Erlang公式サイト Erlang公式サイト

Erlangの特徴

 Erlangの特徴としては以下が挙げられる。

  • 軽量かつ他から分離されたプロセス
  • 独自のVM上で動作する
  • プロセス間のメッセージパッシング機構
  • 並行/分散プログラミング

 OSネイティブなプロセスよりもはるかに軽量な「プロセス」を持ち、独自の実行環境(Erlang VM)上で動作する。また、Erlangのプロセスは他のプロセスからは分離されていて、メモリ領域を他のプロセスと共有することがなく、プロセス間でのデータ共有はメッセージパッシング機構を使用して行う。このため、Erlangではあるプロセスに問題が発生しても、他のプロセスに影響が及ぶことが少ない。こうした特徴から、Erlangではスケーラブルでリアルタイム性を持った、可用性の高いプログラムを構築できる。

 この他にも、ホットスワップ(システム稼働中に、それを停止させることなく、プログラムの入れ替えが可能)、マシン透過なプロセスといった特徴もある。

 以下では、Erlangのシェル環境と簡単なスクリプトを見ていく。なお、Erlangのインストールなどの説明については割愛する。

Erlangシェル

 Erlangシェルでは対話的にコマンドを入力したり、作成したスクリプトをコンパイルしたりできる。

Windows用のErlangシェル(GUI) Windows用のErlangシェル(GUI)

 まずはシェルを使ってErlangの言語としての特徴を見てみよう。シェルにはコマンドやErlangの式を入力できる。

1> variable = 10.
** exception error: no match of right hand side value 10
2> Variable = 10.
10
3> Variable.
10
4> Variable = 20.
** exception error: no match of right hand side value 20


変数は大文字で始まり、変数への値の束縛は一度だけ

 上の実行例を見ると分かるが、Erlangでは変数の名前は英大文字で始める(1行目でエラーが発生しているように英小文字で始めることはできない)。上のコードで行っているのは代入ではなく、パターンマッチであり、等号の左右の項がマッチするように変数Variableには10が束縛されている。変数への値の束縛(代入)は一度しか行えない(Erlangシェルではf()コマンドで束縛を解除できる)。

 なお、Erlangでは任意の型のデータのことを「ターム」(term、項)と呼ぶ。式や関数の「項」だと考えればよい。シェルに入力する式、コマンドはピリオドで終了する点にも注意したい。

関数

 次に無名関数を作成してみる。

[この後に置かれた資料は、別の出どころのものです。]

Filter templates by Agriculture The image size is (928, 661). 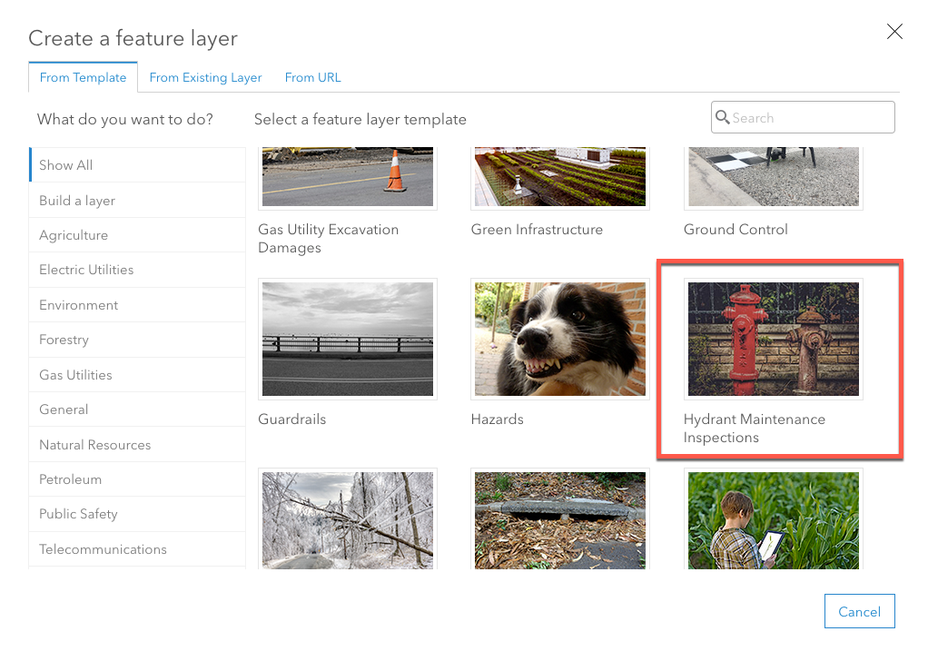[74, 235]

無名関数の宣言にはfunキーワードを使用する。

5> Adder = fun(X) ->  
5>   fun(Y) -> X + Y end
5> end.
#Fun<erl_eval.6.52032458>
6> Add2 = Adder(2).
#Fun<erl_eval.6.52032458>
7> Add2(5).
7


無名関数

 Erlangでは関数はファーストクラスオブジェクトであり、上のように関数を返す関数も簡単に記述できる。名前を持った関数は以下に示すように、.erlファイルにモジュールを作成して、その中に記述していく。

-module(foo).
-export([getCount/2]).

getCount([], Count) ->
  Count;
getCount([H|T], Count) ->
  getCount(T, Count + 1).


モジュールと関数(foo.erlファイル)

 ここではリストの要素数を取得する関数を定義している。最初の2行でモジュール(foo)とそのモジュールが外部に公開する関数(getCount/2)を記述している。「getCount/2」の「/2」は関数の引数の個数を表すもので、「アリティ」と呼ばれる。

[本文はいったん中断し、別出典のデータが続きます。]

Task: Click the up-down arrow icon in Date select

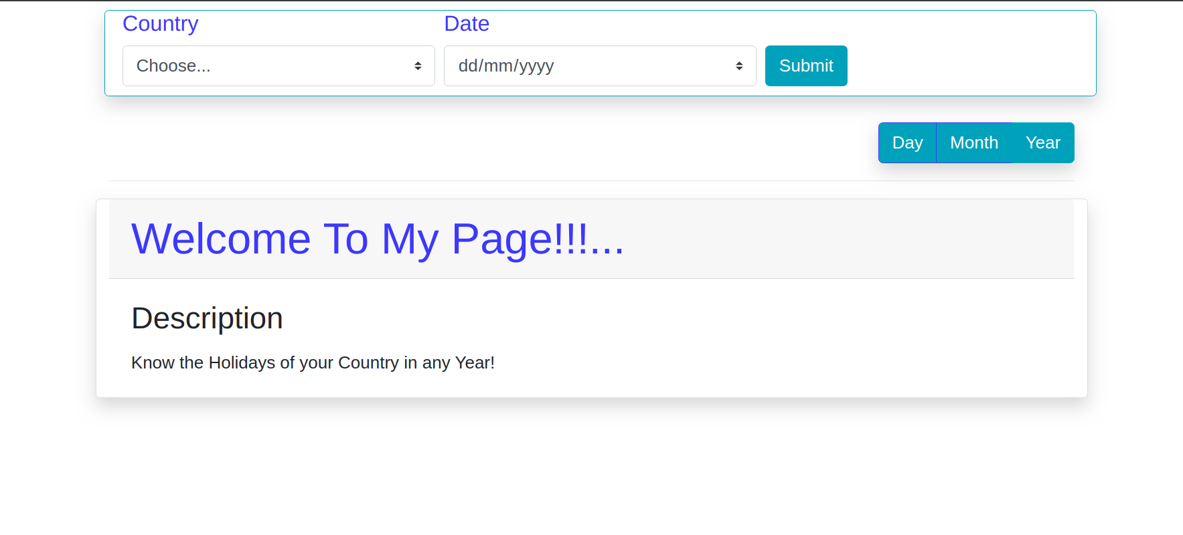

 最後の4行がgetCount関数の定義となる。上の例のように、Erlangでは1つの関数に対して、複数の関数ボディーを定義可能だ。ボディーはセミコロン(;)で区切り、最後にはピリオド(.)を記述する(同じ名前で引数の数が異なる関数も定義可能)。

 この関数を例えば「getCount([1, 2, 3], 0)」のように呼び出すと、実引数とパラメーターの「パターンマッチ」が行われ、最初にマッチした関数ボディーが実行される。この場合は、getCount関数に空のリスト([])と数値が渡されると最初の関数ボディーが実行され、空でないリストが渡されると2つ目の関数ボディーが実行される。このとき、パラメーターCountにはもう1つの実引数の値が束縛される。

 2つ目の関数ボディーには「[H|T]」という記述がある。Erlangでは、リストを「[先頭要素|それ以降の要素]」のように記述できる(「H」は「Head」を、「T」は「Tail」を意味する)。この場合、パラメーターTにはリストの第2要素以降が束縛される(この時点で元のリストから要素が1つ減っている)。そして、要素が1つ減ったリストと1だけ加算されたCountを指定して、自身を再帰的に呼び出している。このようにすることで最終的には1つ目の関数ボディーが実行され、リストの要素数が得られる。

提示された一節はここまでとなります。